Github user zhijiangW commented on the issue:
Hi @tillrohrmann , thank you for reviews and positive suggestions!
I try to explain the root case of this issue first:
From JobMaster side, it sends the cancel rpc message and gets the acknowledge from TaskExecutor, then the execution state transition to *CANCELING*.
From TaskExecutor side, it would notify the final state to JobMaster before task exits. The *notifyFinalState* can be divided into two steps:
- Execute the *RunAsync* message by akka actor and this is a tell action, and it will trigger to run *unregisterTaskAndNotifyFinalState*.
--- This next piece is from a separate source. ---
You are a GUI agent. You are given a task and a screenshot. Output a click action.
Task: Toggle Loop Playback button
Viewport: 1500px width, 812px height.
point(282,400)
- In process of *unregisterTaskAndNotifyFinalState, it will trigger the rpc message of **updateTaskExecutionState* , and it is a ask action, so the mechanism can avoid lost message.
The problem is that it may cause OOM before trigger *updateTaskExecutionState, and this error is caught by **AkkaRpcActor* and does not do anything resulting in interrupting the following process. The *updateTaskExecutionState* will not be executed anymore.
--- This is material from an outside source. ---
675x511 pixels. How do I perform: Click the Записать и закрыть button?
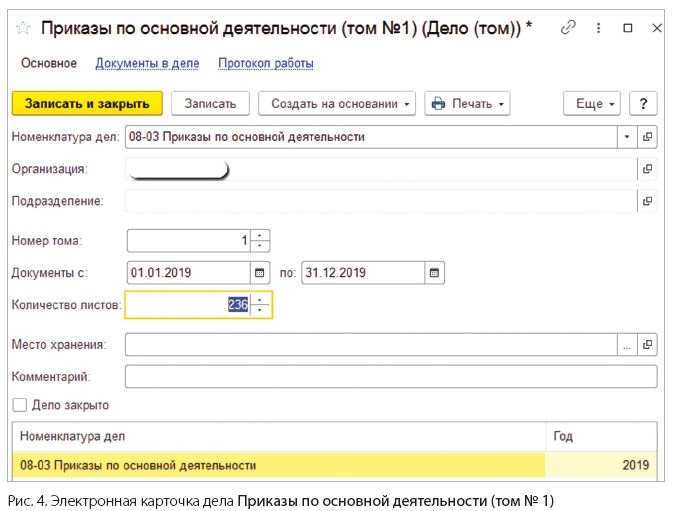[x=87, y=103]
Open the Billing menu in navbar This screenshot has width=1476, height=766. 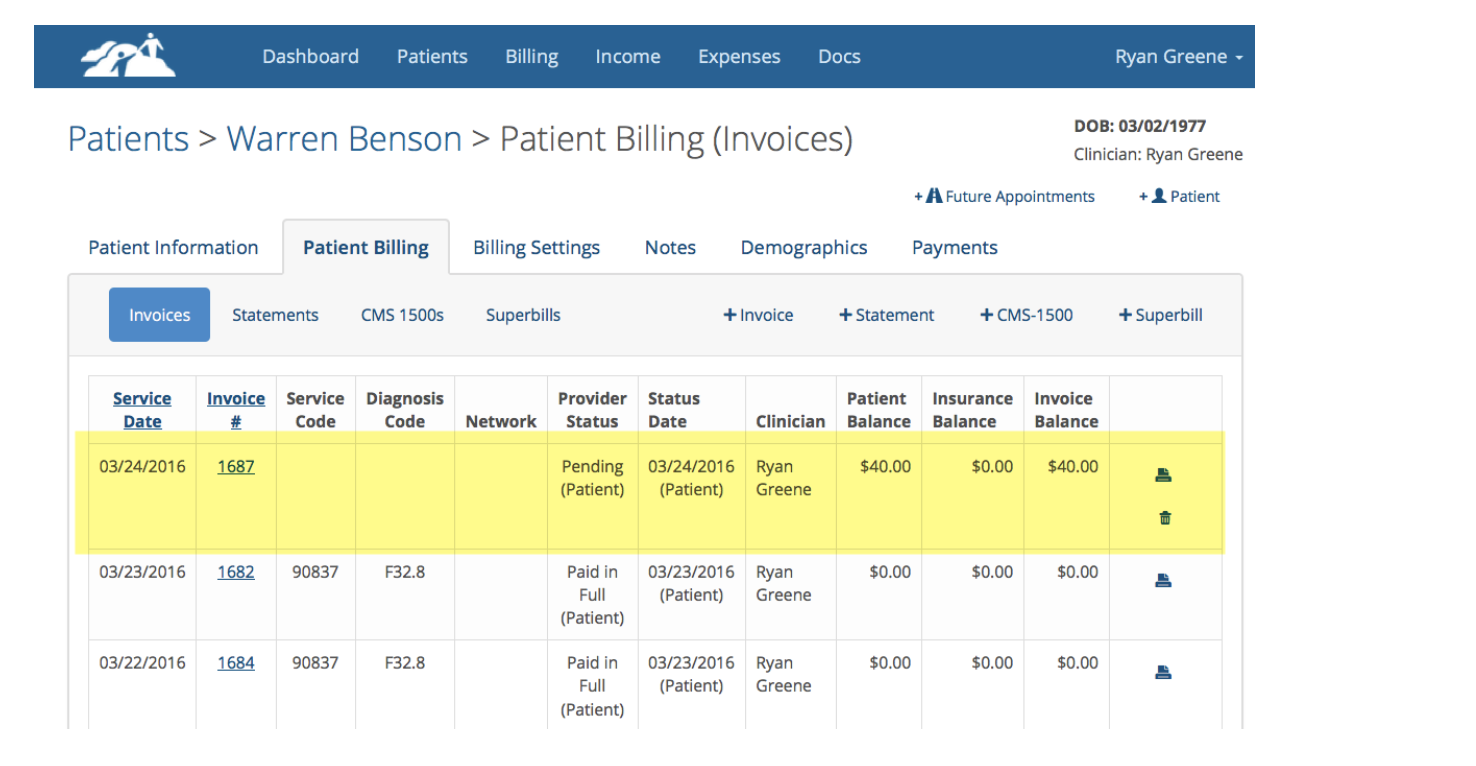pos(531,57)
For the key point interaction between TaskExecutor and JobMaster, it should not tolerate lost message, and I agree with your above suggestions. So there may be two ideas for this improvement:
- Enhance the robustness of *notifyFinalState*, and the current rethrow OOM is an easy option, but it will cause the TaskExecutor exit，there should be other ways to make the cost reduction.
- After get cancel acknowledge in JobMaster side, it will trigger a timeout to check the execution final state. If the execution has not entered the final state within timeout, the JobMaster can resend the acknowledge message to TaskExecutor to confirm the status.
And I prefers the first way to just make it sense in one side, avoid the complex interaction between TaskExecutor and JobMaster.
Wish your further suggestions or any ideas.